Data listing
-- Opening Marker --
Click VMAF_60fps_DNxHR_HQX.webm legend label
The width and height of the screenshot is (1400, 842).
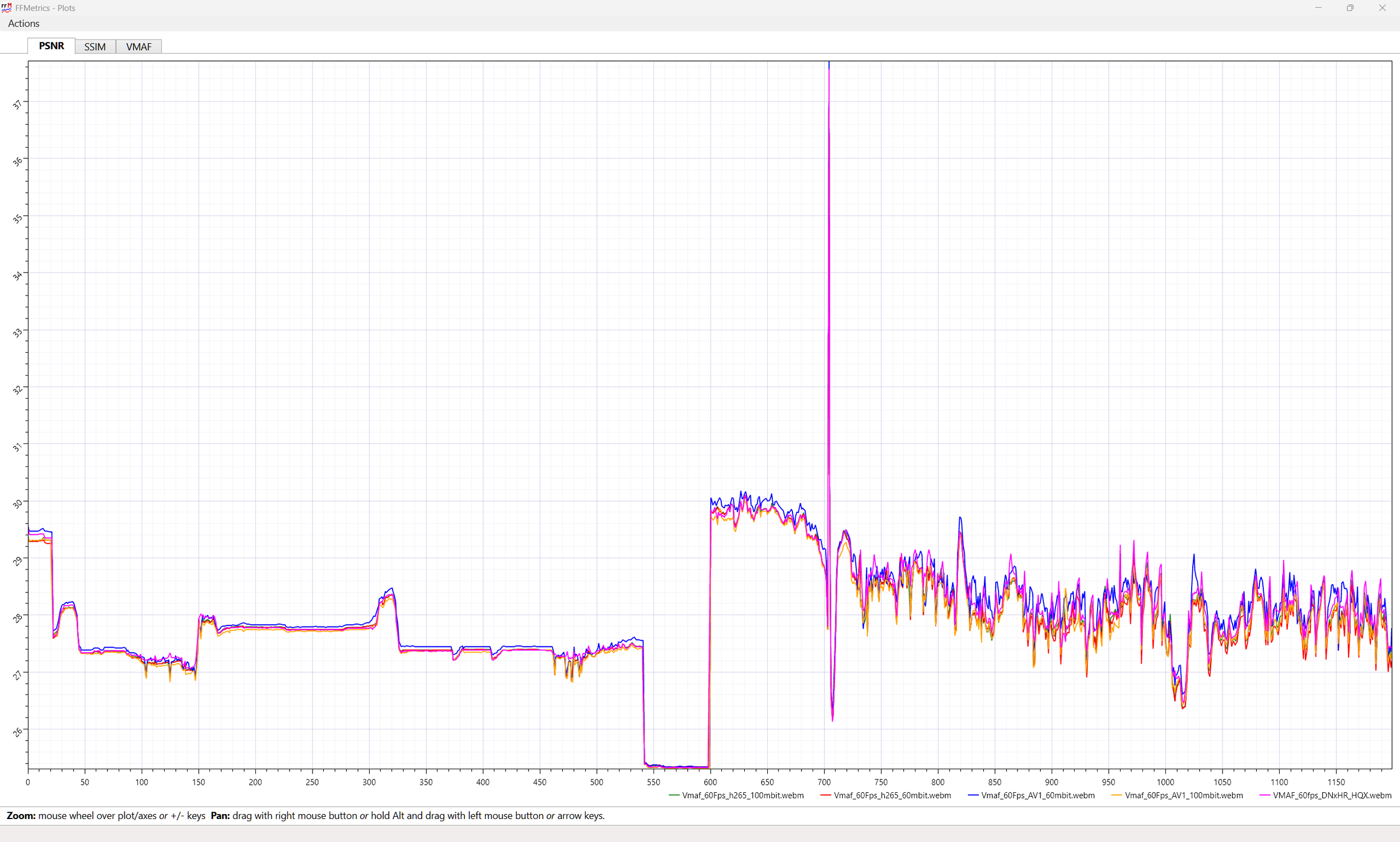(x=1332, y=796)
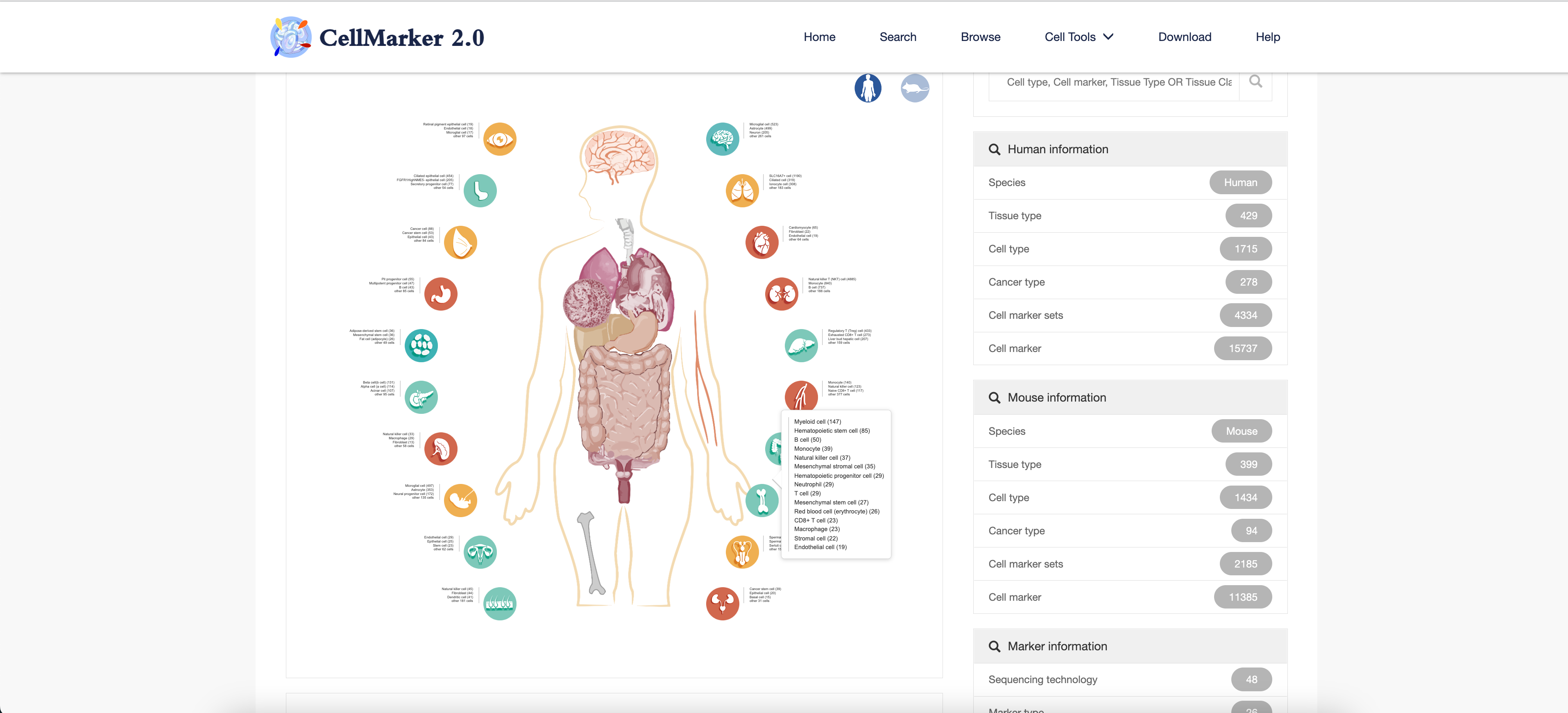Screen dimensions: 1568x713
Task: Click the Human species badge
Action: 1240,183
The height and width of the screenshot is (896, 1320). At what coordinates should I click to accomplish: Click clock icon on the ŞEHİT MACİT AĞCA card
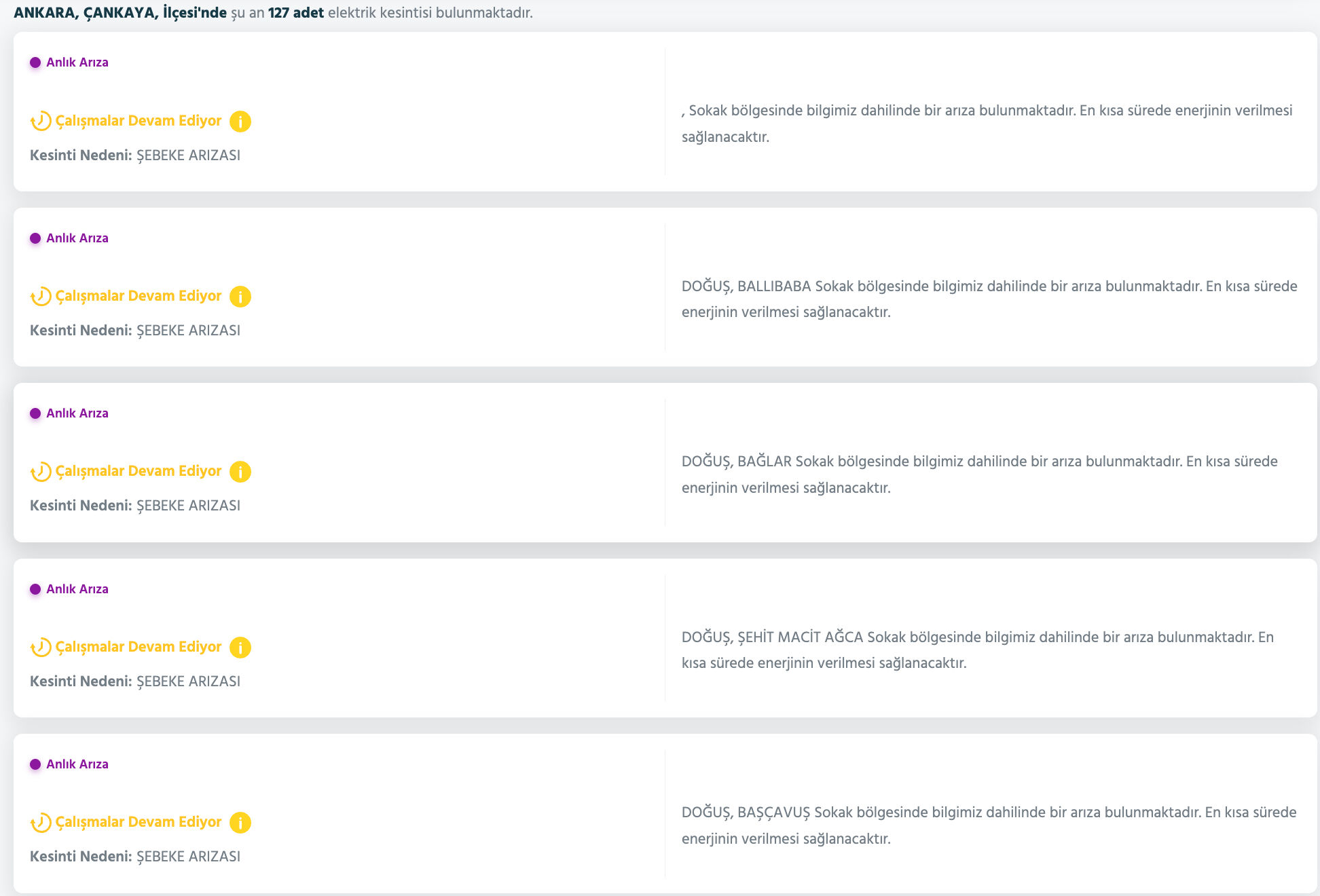(x=41, y=648)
-- Closing Marker --
What you have to do
Make an exact copy of the lines from the one holding "The height and" through the end of the material, both ends included, and keep the pictures out of it.

Expected output
The height and width of the screenshot is (896, 1320). At what coordinates should I click to accomplish: Click clock icon on the ŞEHİT MACİT AĞCA card
(x=41, y=648)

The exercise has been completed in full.